Figure 8.7 – Before and after diagrams of exporting telemetry data

At the beginning of this chapter, we installed the OTLP exporters for Python via the opentelemetry-exporter-otlp package. This, in turn, installed the packages that are available for each protocol and encoding:

  • opentelemetry-exporter-otlp-proto-grpc
  • opentelemetry-exporter-otlp-proto-http
  • opentelemetry-exporter-otlp-json-http

The package that includes all the protocols and the encoding is a convenient way to start, but once you're familiar with the requirements for your environment, you'll want to choose a specific encoding and protocol to reduce dependencies.

Configuring the exporter

The following examples will leverage the otlp-proto-grpc package, which includes the exporter classes we'll use to export telemetry – OTLPSpanExporter, OTLPMetricExporter, and OTLPLogExporter. The code builds on the example applications from Chapter 6, Logging —Capturing Events, by updating the common.py module to use the OTLP exporters instead of the control exporters, which we've used so far:

common.py

from opentelemetry.exporter.otlp.proto.grpc.trace_exporter import OTLPSpanExporter

from opentelemetry.exporter.otlp.proto.grpc._metric_exporter import OTLPMetricExporter

from opentelemetry.exporter.otlp.proto.grpc._log_exporter import OTLPLogExporter

def configure_tracer(name, version):

    ...

    exporter = OTLPSpanExporter()

    ...

def configure_meter(name, version):

    ...

    exporter = OTLPMetricExporter()

    ...

def configure_logger(name, version):

    ...

    exporter = OTLPLogExporter()

    ...

By default, as per the specification, the exporters will be configured to send data to a collector running on localhost:4317.

Configuring the collector

The following collector configuration sets up the otlp receiver, which will be used to receive telemetry data from our application. Additionally, it configures the logging exporter to output useful information to the console:

config/collector/config.yml

receivers:

  otlp:

    protocols:

      grpc:  

exporters:

  logging:

service:

  pipelines:

    traces:

      receivers: [otlp]

      exporters: [logging]

    metrics:

      receivers: [otlp]

      exporters: [logging]

    logs:

      receivers: [otlp]

      exporters: [logging]

Important Note

In the following examples, each time config.yml is updated, the collector must be restarted for the changes to take effect.

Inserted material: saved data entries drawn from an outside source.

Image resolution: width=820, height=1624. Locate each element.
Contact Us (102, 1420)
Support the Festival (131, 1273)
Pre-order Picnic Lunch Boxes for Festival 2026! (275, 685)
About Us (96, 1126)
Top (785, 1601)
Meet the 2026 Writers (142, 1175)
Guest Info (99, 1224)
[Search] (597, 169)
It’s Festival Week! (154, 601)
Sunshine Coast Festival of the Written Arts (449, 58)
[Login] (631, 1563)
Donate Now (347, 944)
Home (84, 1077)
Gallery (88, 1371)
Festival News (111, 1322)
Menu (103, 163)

It's time to see whether the collector and the application can communicate. First, start the collector using the following command from the terminal:

./otelcol --config ./config/collector/config.yml

If everything is going according to plan, the process should be up and running, and the output from it should list the components that have been loaded. It should also contain a message similar to the following:

collector output

2021-05-30T16:19:03.088-0700 info service/application.go:197 Everything is ready. Begin running and processing data.

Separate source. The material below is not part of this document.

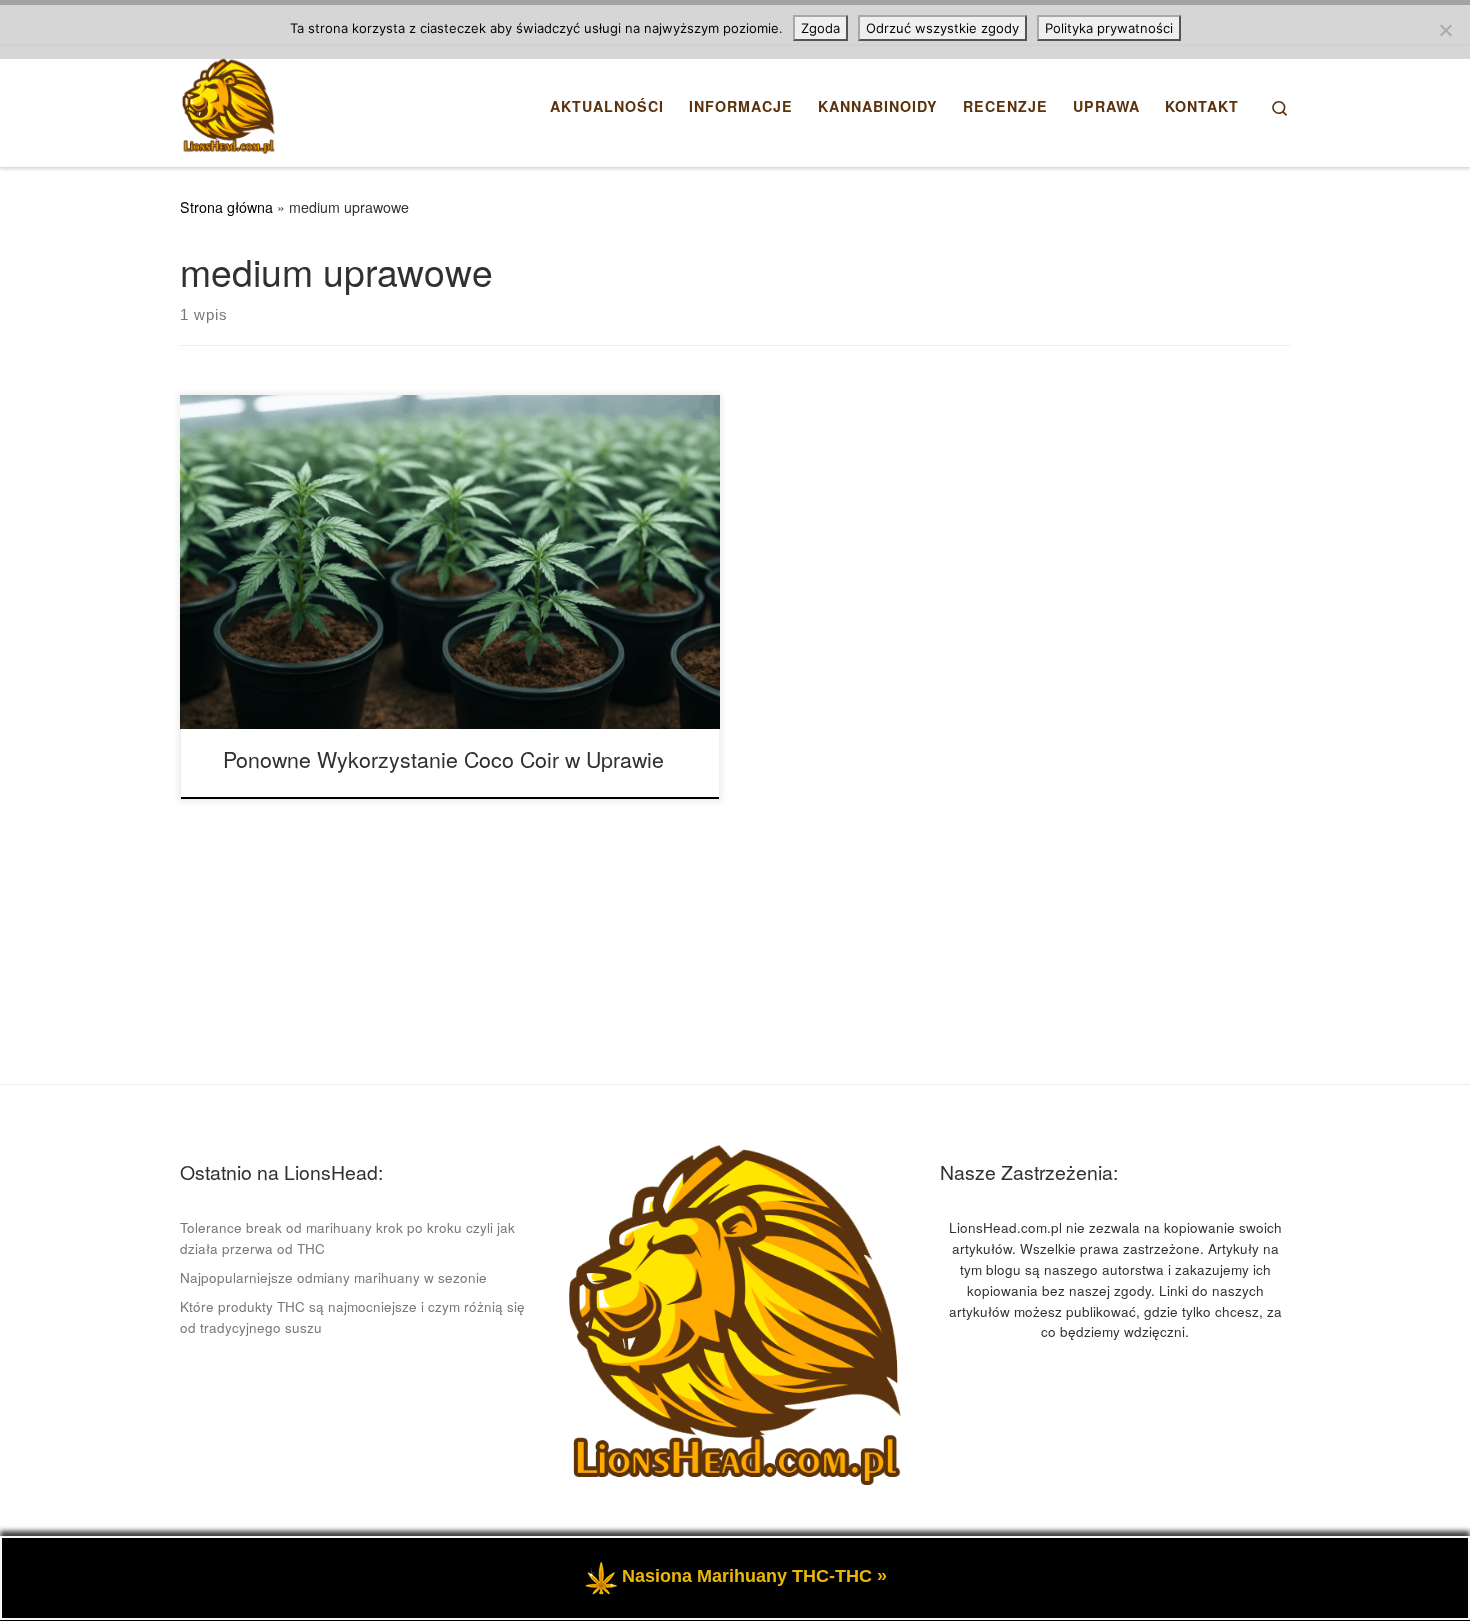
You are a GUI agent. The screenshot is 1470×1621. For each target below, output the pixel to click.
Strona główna (226, 207)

Next, we need to run the application code in a separate terminal. First, launch the legacy inventory, followed by the grocery store, and then the shopper application. Note that legacy_inventory.py and grocery_store.py will remain running for the remainder of this chapter as we will not make any further changes to them:

python legacy_inventory.py

python grocery_store.py

python shopper.py

Pay close attention to the output from the terminal running the collector. You should see some output describing the traces, metrics, and logs that have been processed by the collector. The following code gives you an idea of what to look for:

collector output

2022-02-13T14:35:47.101-0800    INFO    loggingexporter/logging_exporter.go:69  LogsExporter      {"#logs": 1}

2022-02-13T14:35:47.110-0800    INFO    loggingexporter/logging_exporter.go:40  TracesExporter    {"#spans": 4}

2022-02-13T14:35:49.858-0800    INFO    loggingexporter/logging_exporter.go:40  TracesExporter    {"#spans": 1}

2022-02-13T14:35:50.533-0800    INFO    loggingexporter/logging_exporter.go:40  TracesExporter    {"#spans": 3}

2022-02-13T14:35:50.535-0800    INFO    loggingexporter/logging_exporter.go:69  LogsExporter      {"#logs": 2}

Excellent – let's do some more fun things with the collector by adding some processors to our configuration! If you look closely at the preceding output, you'll notice that TracesExporter is mentioned in three separate instances. Since each of our applications is sending telemetry data, the exporter is called with the new data. The batch processor can improve it's efficiency here by waiting a while and sending a single batch containing all the telemetry data simultaneously. The following code configures the batch processor with a timeout of 10 seconds (10s), so the processor will wait up until that time to send a batch. Then, we can add this processor to each pipeline:

config/collector/config.yml

processors:

  batch:

    timeout: 10s

...

  pipelines:

    traces:

      receivers: [otlp]

      processors: [batch]

      exporters: [logging]

    metrics:

      receivers: [otlp]

      processors: [batch]

      exporters: [logging]

    logs:

      receivers: [otlp]

      processors: [batch]

      exporters: [logging]

Try running the shopper application once again. This time, the output from the collector should show a single line including the sum of all the spans we saw earlier:

collector output

2022-02-13T14:40:07.360-0800    INFO    loggingexporter/logging_exporter.go:69  LogsExporter    {"#logs": 2}

2022-02-13T14:40:07.360-0800    INFO    loggingexporter/logging_exporter.go:40  TracesExporter  {"#spans": 8}

If you run the shopper application a few times, you'll notice a 10-second delay in the collector outputting information about the telemetry data that's been generated. This is the batch processor at work. Let's make the logging output slightly more useful by updating the logging exporter configuration:

config/collector/config.yml

exporters:

  logging:

    loglevel: debug

Restarting the collector and running the shopper application again will output the full telemetry data that's been received. What should appear is a verbose list of all the telemetry data the collector is receiving. Look specifically for the span named add item to cart as we'll be modifying it in the next few examples:

collector output

Span #0

    Trace ID       : 1592a37b7513b73eaefabde700f4ae9b

    Parent ID      : 2411c263df768eb5

    ID             : 8e6f5cdb56d6448d

    Name           : HTTP GET

    Kind           : SPAN_KIND_SERVER

    Start time     : 2022-02-13 22:41:42.673298 +0000 UTC

    End time       : 2022-02-13 22:41:42.677336 +0000 UTC

    Status code    : STATUS_CODE_UNSET

    Status message :

Attributes:

     -> http.method: STRING(GET)

     -> http.server_name: STRING(127.0.0.1)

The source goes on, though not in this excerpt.